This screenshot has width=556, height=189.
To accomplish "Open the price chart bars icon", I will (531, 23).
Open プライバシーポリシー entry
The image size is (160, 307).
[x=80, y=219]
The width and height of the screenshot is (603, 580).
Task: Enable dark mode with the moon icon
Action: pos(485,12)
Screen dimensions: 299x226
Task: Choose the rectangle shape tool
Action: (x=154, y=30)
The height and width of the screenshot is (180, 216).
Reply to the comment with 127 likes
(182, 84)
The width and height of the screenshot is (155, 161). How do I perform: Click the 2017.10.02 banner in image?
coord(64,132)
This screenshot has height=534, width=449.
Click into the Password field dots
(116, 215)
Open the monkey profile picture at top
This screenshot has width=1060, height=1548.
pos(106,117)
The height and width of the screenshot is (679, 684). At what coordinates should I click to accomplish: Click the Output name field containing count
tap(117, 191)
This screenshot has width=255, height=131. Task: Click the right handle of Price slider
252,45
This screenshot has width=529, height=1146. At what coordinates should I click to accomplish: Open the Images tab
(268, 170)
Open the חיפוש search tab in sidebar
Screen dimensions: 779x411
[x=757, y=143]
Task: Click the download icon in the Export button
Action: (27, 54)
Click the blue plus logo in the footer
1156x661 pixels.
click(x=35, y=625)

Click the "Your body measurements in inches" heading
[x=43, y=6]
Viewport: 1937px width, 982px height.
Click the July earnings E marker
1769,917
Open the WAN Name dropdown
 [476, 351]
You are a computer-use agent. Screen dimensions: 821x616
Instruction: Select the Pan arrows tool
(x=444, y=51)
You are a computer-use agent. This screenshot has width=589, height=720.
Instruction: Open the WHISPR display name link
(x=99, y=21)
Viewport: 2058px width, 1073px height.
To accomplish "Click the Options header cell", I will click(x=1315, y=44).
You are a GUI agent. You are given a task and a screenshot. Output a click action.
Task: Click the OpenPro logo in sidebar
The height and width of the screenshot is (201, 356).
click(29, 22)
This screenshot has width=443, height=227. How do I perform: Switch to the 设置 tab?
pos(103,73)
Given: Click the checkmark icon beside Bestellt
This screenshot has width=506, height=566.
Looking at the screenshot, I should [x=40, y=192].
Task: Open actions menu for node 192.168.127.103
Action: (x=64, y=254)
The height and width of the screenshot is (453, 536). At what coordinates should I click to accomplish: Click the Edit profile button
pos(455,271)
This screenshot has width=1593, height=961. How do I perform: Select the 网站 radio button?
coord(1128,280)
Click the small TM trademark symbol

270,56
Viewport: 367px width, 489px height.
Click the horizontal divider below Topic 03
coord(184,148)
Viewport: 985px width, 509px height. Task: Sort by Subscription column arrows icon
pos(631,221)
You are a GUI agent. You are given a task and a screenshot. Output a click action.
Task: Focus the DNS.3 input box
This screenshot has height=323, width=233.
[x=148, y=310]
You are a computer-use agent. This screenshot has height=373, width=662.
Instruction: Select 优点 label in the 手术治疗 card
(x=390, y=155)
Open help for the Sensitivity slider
•••••
Your answer must be the records themselves, output again exactly.

This screenshot has width=556, height=189.
To accomplish "Open the price chart bars icon", I will (531, 23).
Open プライバシーポリシー entry
The image size is (160, 307).
[x=80, y=219]
The width and height of the screenshot is (603, 580).
Task: Enable dark mode with the moon icon
Action: pos(485,12)
Screen dimensions: 299x226
Task: Choose the rectangle shape tool
Action: (x=154, y=30)
The height and width of the screenshot is (180, 216).
Reply to the comment with 127 likes
(182, 84)
The width and height of the screenshot is (155, 161). How do I perform: Click the 2017.10.02 banner in image?
coord(64,132)
This screenshot has height=534, width=449.
Click into the Password field dots
(116, 215)
Open the monkey profile picture at top
This screenshot has width=1060, height=1548.
pos(106,117)
The height and width of the screenshot is (679, 684). At what coordinates should I click to accomplish: Click the Output name field containing count
tap(117, 191)
This screenshot has width=255, height=131. Task: Click the right handle of Price slider
252,45
This screenshot has width=529, height=1146. At what coordinates should I click to accomplish: Open the Images tab
(268, 170)
Open the חיפוש search tab in sidebar
Screen dimensions: 779x411
[x=757, y=143]
Task: Click the download icon in the Export button
Action: (27, 54)
Click the blue plus logo in the footer
1156x661 pixels.
click(x=35, y=625)

Click the "Your body measurements in inches" heading
[x=43, y=6]
Viewport: 1937px width, 982px height.
Click the July earnings E marker
1769,917
Open the WAN Name dropdown
 [476, 351]
You are a computer-use agent. Screen dimensions: 821x616
Instruction: Select the Pan arrows tool
(x=444, y=51)
You are a computer-use agent. This screenshot has width=589, height=720.
Instruction: Open the WHISPR display name link
(x=99, y=21)
Viewport: 2058px width, 1073px height.
To accomplish "Click the Options header cell", I will click(x=1315, y=44).
You are a GUI agent. You are given a task and a screenshot. Output a click action.
Task: Click the OpenPro logo in sidebar
The height and width of the screenshot is (201, 356).
click(29, 22)
This screenshot has width=443, height=227. How do I perform: Switch to the 设置 tab?
pos(103,73)
Given: Click the checkmark icon beside Bestellt
This screenshot has width=506, height=566.
Looking at the screenshot, I should [x=40, y=192].
Task: Open actions menu for node 192.168.127.103
Action: (x=64, y=254)
The height and width of the screenshot is (453, 536). At what coordinates should I click to accomplish: Click the Edit profile button
pos(455,271)
This screenshot has width=1593, height=961. How do I perform: Select the 网站 radio button?
coord(1128,280)
Click the small TM trademark symbol

270,56
Viewport: 367px width, 489px height.
Click the horizontal divider below Topic 03
coord(184,148)
Viewport: 985px width, 509px height. Task: Sort by Subscription column arrows icon
pos(631,221)
You are a GUI agent. You are given a task and a screenshot. Output a click action.
Task: Focus the DNS.3 input box
This screenshot has height=323, width=233.
[x=148, y=310]
You are a computer-use agent. This screenshot has height=373, width=662.
Instruction: Select 优点 label in the 手术治疗 card
(x=390, y=155)
Open help for the Sensitivity slider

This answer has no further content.